Begin Exercise materials
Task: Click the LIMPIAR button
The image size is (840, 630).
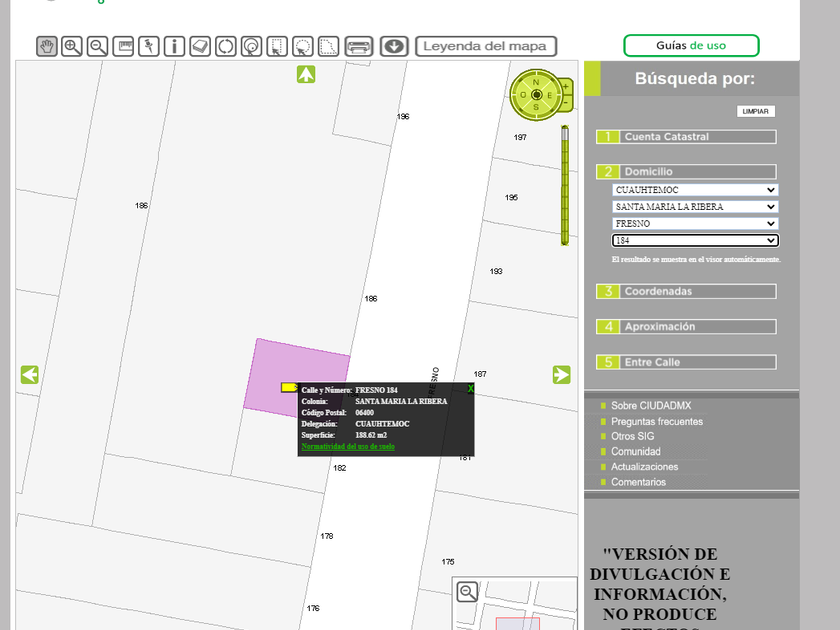Action: (756, 111)
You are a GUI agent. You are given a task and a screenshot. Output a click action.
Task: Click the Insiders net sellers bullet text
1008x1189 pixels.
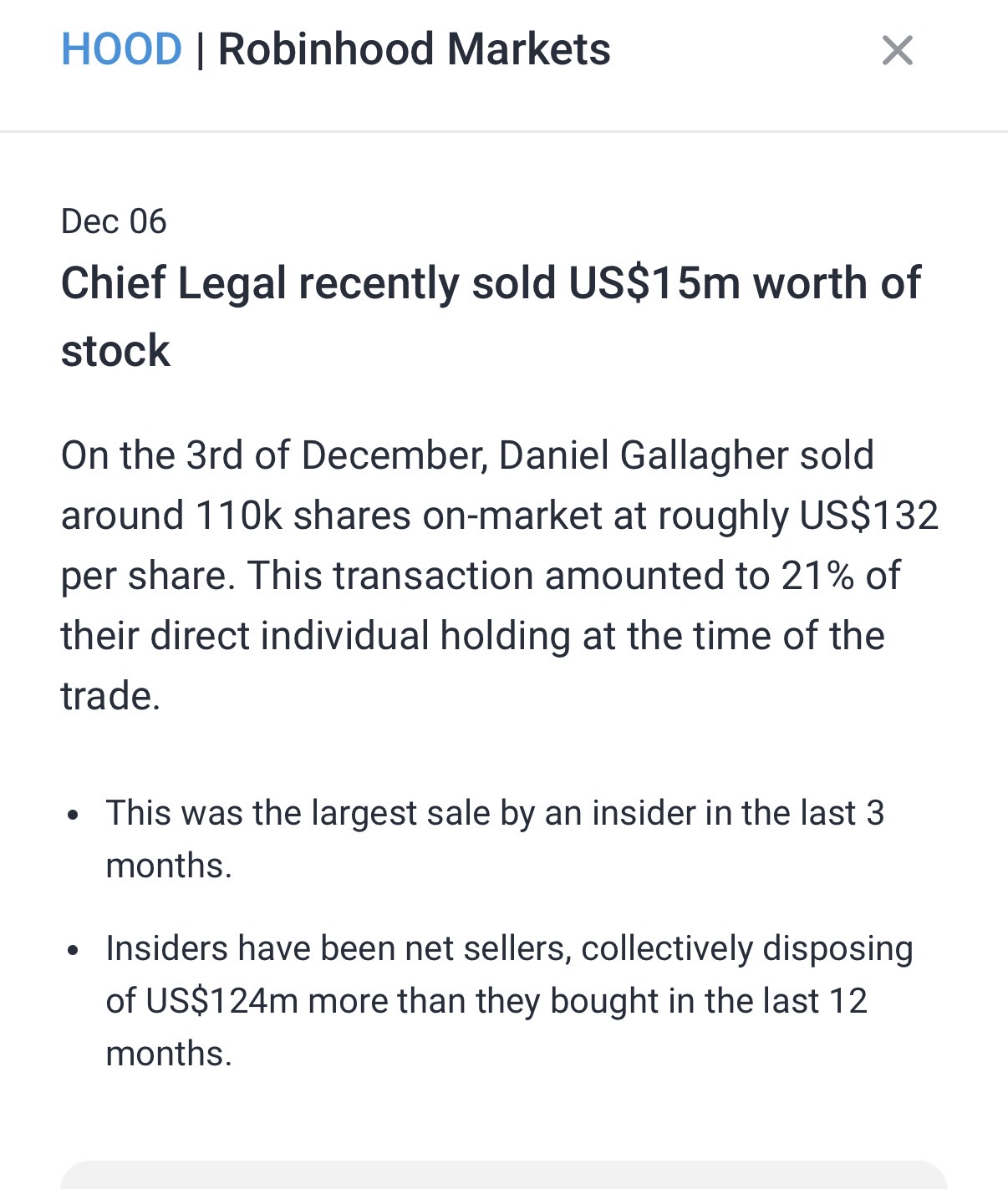(508, 950)
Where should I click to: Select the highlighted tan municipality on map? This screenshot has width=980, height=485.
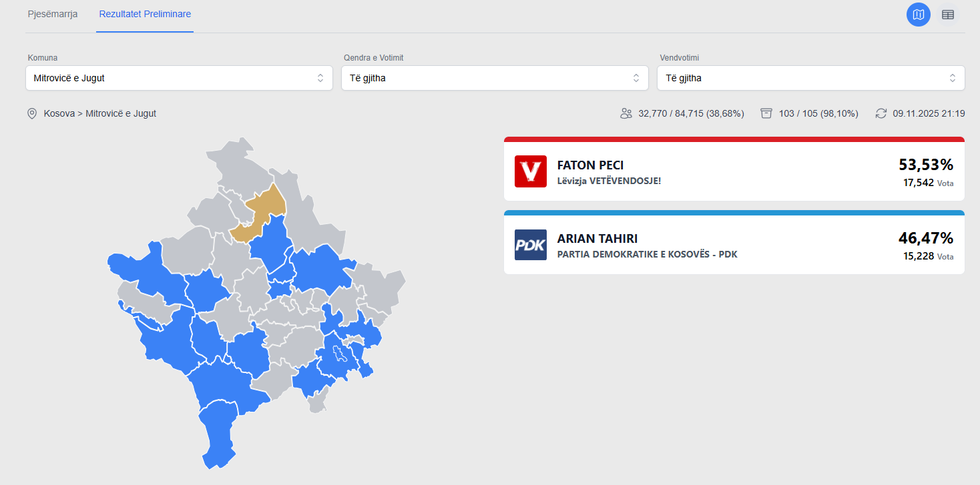coord(262,212)

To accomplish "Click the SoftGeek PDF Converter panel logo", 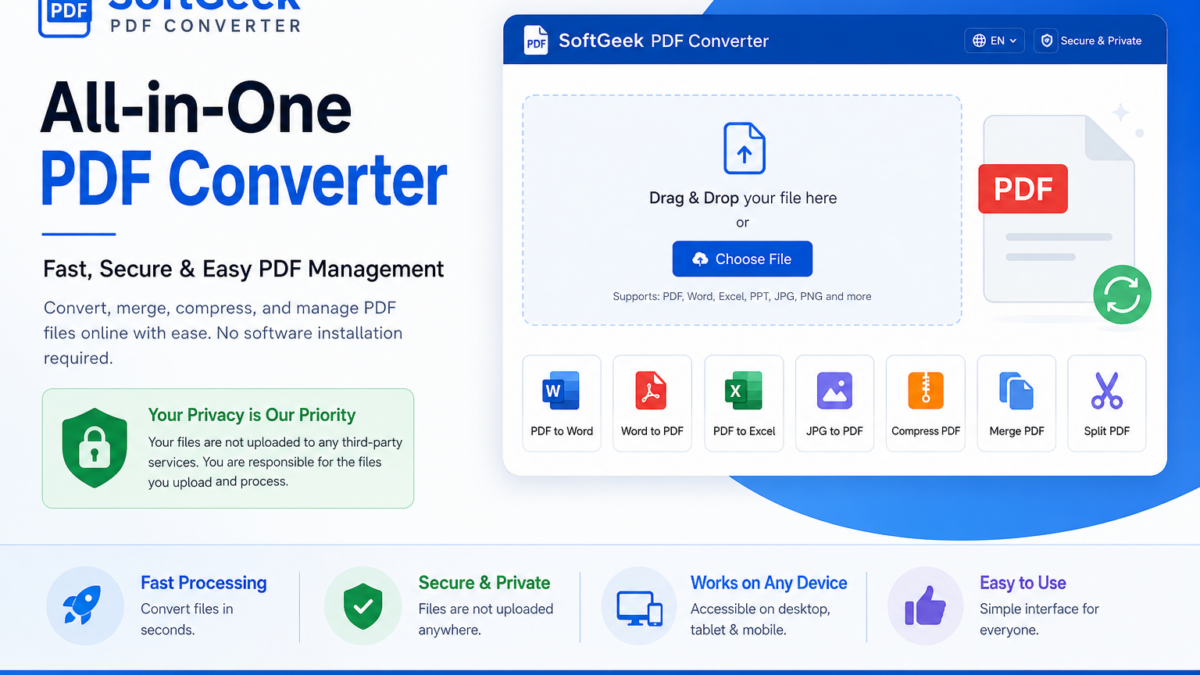I will [x=536, y=41].
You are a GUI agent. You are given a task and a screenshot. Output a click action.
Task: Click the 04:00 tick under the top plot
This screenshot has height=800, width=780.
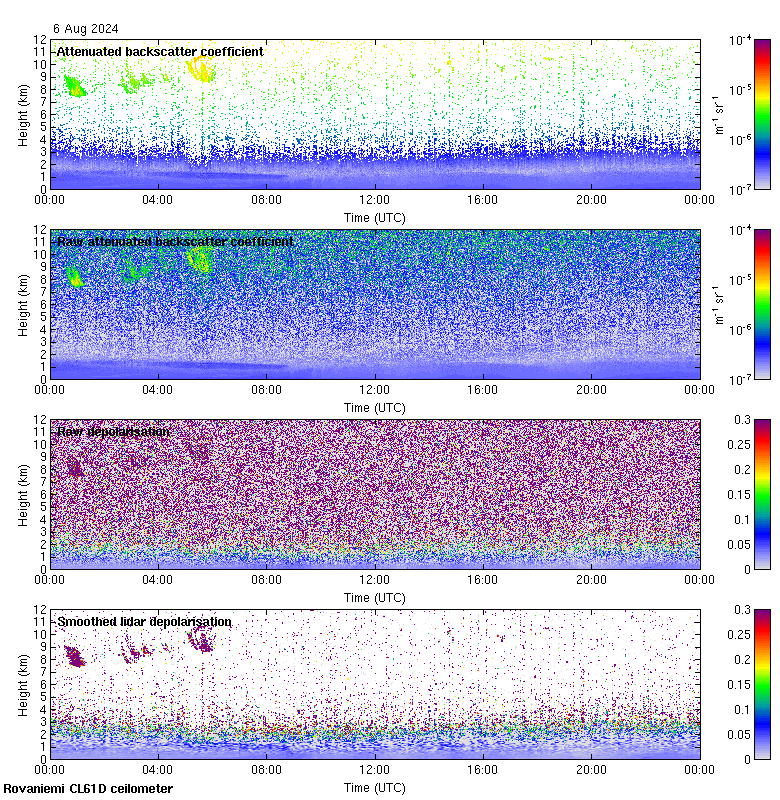click(x=158, y=198)
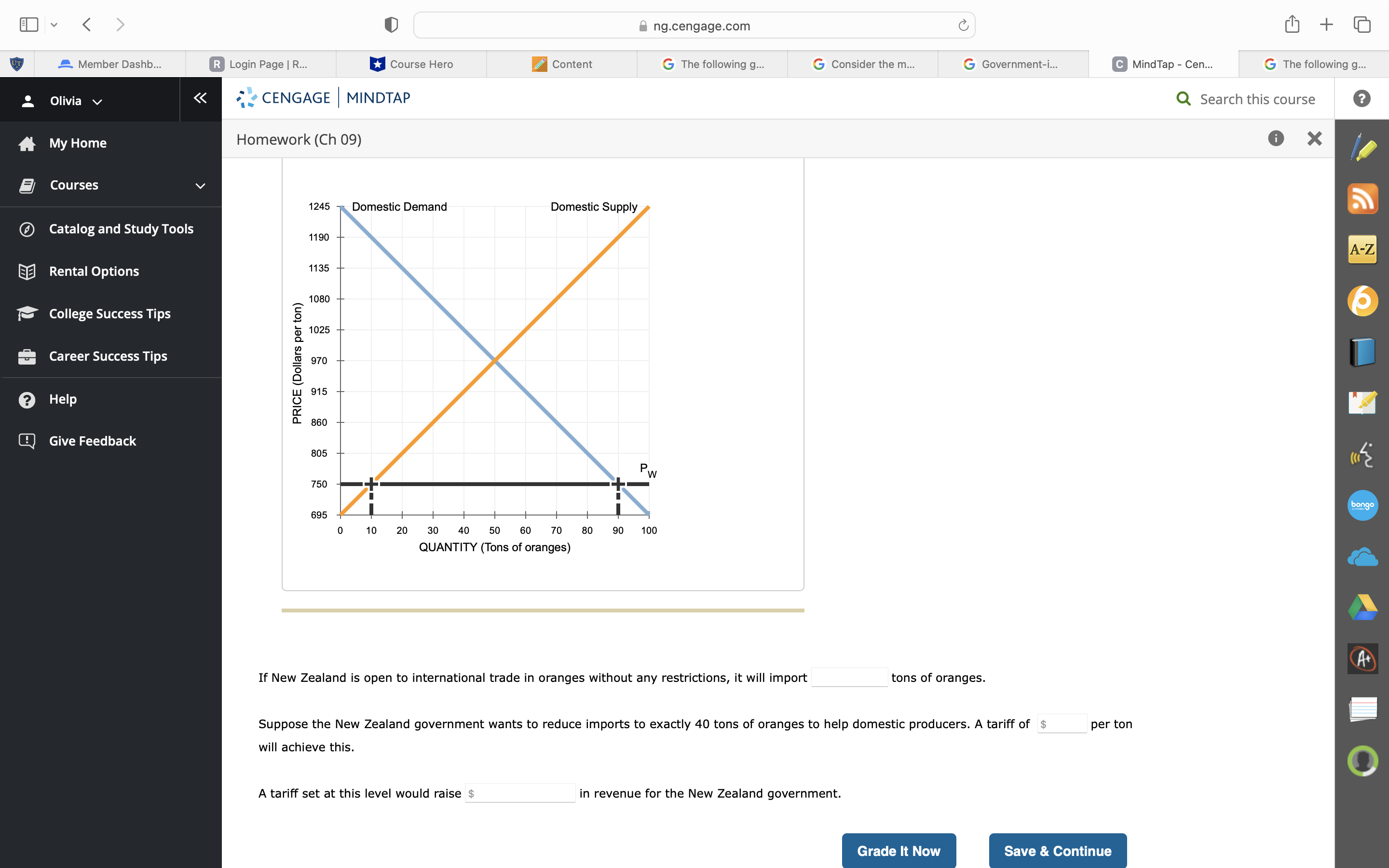Expand the Courses menu chevron

(x=200, y=186)

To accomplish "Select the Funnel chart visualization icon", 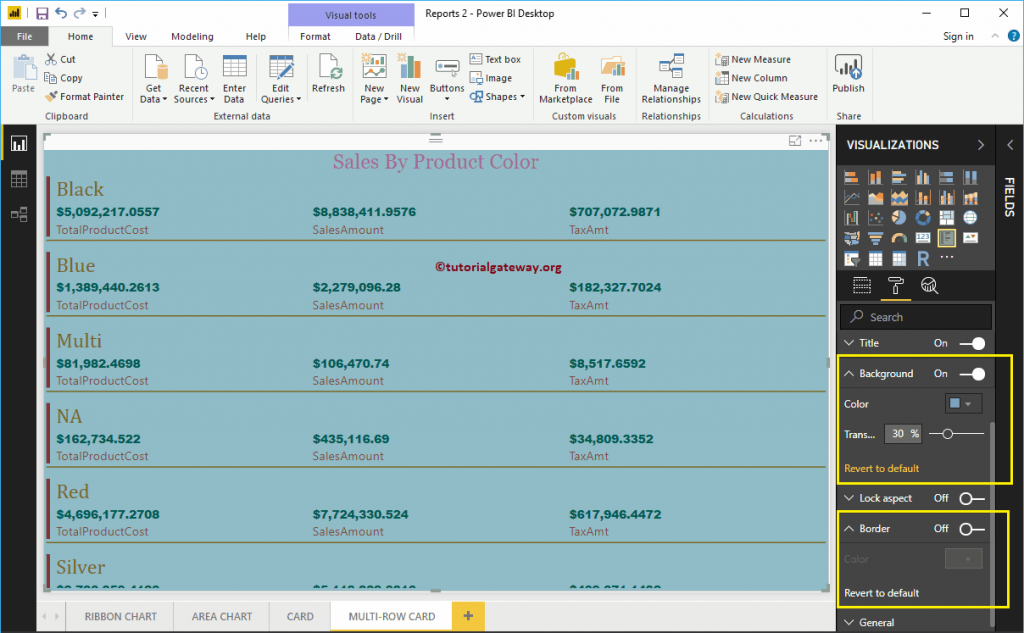I will click(876, 237).
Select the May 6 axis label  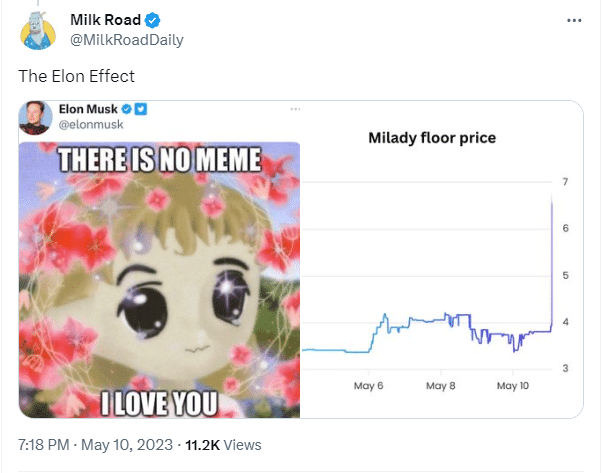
End Exercise materials
Copy out every line of the records above that contains the word "This".

- **Task answer**
Where should I click to: Select the highlighted tan municipality on map? This screenshot has width=980, height=485.
This screenshot has height=800, width=780.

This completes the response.